Leo DiCaprio è un capo dell’FBI controverso nel film di Eastwood su Netflix che non convince la critica
Ci sono personaggi storici che sembrano fatti apposta per il grande schermo: vite talmente dense di contraddizioni, segreti e potere da sembrare già sceneggiate. J. Edgar Hoover è uno di questi. Direttore dell’FBI per otto presidenze consecutive, pioniere delle tecniche forensi moderne, collezionista ossessivo di dossier compromettenti su politici e celebrità, e probabilmente uomo tormentato da una vita privata che non poteva permettersi di vivere apertamente. Un concentrato di cinema puro, insomma. Eppure, quando Clint Eastwood decide di portare questa figura sulla pellicola con “J. Edgar”, disponibile su Netflix, il risultato è una “frustrazione affascinante“, come l’ha definita acutamente la critica. Un film che danza tra rivelazione e negazione, che si avvicina alla verità per poi ritirarsi pudicamente, lasciando lo spettatore in una terra di mezzo straniante.

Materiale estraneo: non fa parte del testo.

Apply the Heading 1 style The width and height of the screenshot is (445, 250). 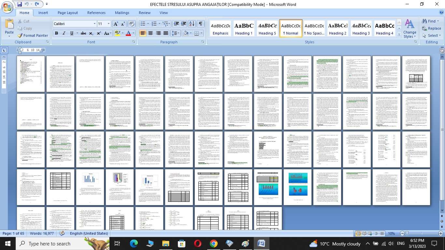pyautogui.click(x=244, y=29)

Leonardo DiCaprio, sepolto sotto strati di trucco prostetico per interpretare Hoover dalla giovinezza alla vecchiaia, offre una performance solida, professionale, calibrata. È una delle tante interpretazioni di prestigio che l’attore ha collezionato dopo “Revolutionary Road”, “Blood Diamond”, “Inception”: film che sulla carta promettono grandezza ma che alla visione lasciano un vuoto sottile, una sensazione di incompiutezza. La sceneggiatura porta la firma di Dustin Lance Black, premio Oscar per “Milk”, e questo rende ancora più evidente il contrasto. Se in quel film Black aveva avuto il coraggio di immergersi completamente nella vita e nelle battaglie di Harvey Milk, politico apertamente gay, qui sembra camminare sulle uova. La natura della relazione tra Hoover e il suo vice Clyde Tolson, interpretato da Armie Hammer, viene mostrata e insieme nascosta, suggerita ma mai confermata, in un gioco di ambiguità che tradisce più timidezza che rispetto storico.
La vita di Hoover interseca alcuni dei momenti più elettrizzanti della storia americana del Novecento: il rapimento del figlio di Charles Lindbergh, che diventa il filo narrativo centrale del film attraverso salti temporali che coprono decenni, le presunte relazioni safiche di Eleanor Roosevelt, che forniscono una metafora speculare per la vita segreta di Hoover stesso, l’escalation della sorveglianza governativa che prefigura l’era post-11 settembre. Sono tutti elementi potenzialmente esplosivi. Il film punta, nei suoi momenti finali, verso un apprezzamento agrodolce dell’uomo e dei suoi conflitti interiori. Ma “agrodolce” e “J. Edgar Hoover” sono termini che stonano insieme. Qui c’era materiale per un ritratto fiammeggiante, per un personaggio da amare o odiare con passione, un bullo, un visionario, un innovatore genuino del sistema giudiziario criminale americano e insieme un uomo schiacciato dalle proprie inibizioni.
Quando Hoover e Tolson hanno uno scontro che finisce con sangue e un bacio, il pubblico in sala reagisce con risatine nervose. Non perché la scena sia comica, ma perché il film stesso sembra incapace di seguire fino in fondo i propri impulsi. Nel cast di supporto, Judi Dench interpreta la madre soffocante di Edgar, un classico caso da manuale freudiano, risultando perlopiù elemento decorativo di classe, eccetto in una scena degna di Lady Macbeth dove alimenta l’odio verso se stesso del figlio riguardo alla sua attrazione per gli uomini.
“J. Edgar” è un film interessante che sembra tastare il terreno verso ciò che avrebbe potuto essere, se solo i suoi creatori avessero concordato su cosa stessero cercando di ottenere. Alla fine, comprendiamo che Hoover fosse un’anima danneggiata. Dopo aver visto “J. Edgar”, ti ritrovi con la strana voglia di un documentario di Ken Burns sull’uomo. Resta la sensazione di un’occasione mancata, di una storia troppo grande per la cornice troppo piccola in cui è stata compressa, di un personaggio che meritava o la celebrazione totale o la condanna feroce, non questa via di mezzo rispettosa che lo rende, paradossalmente, quasi rispettabile.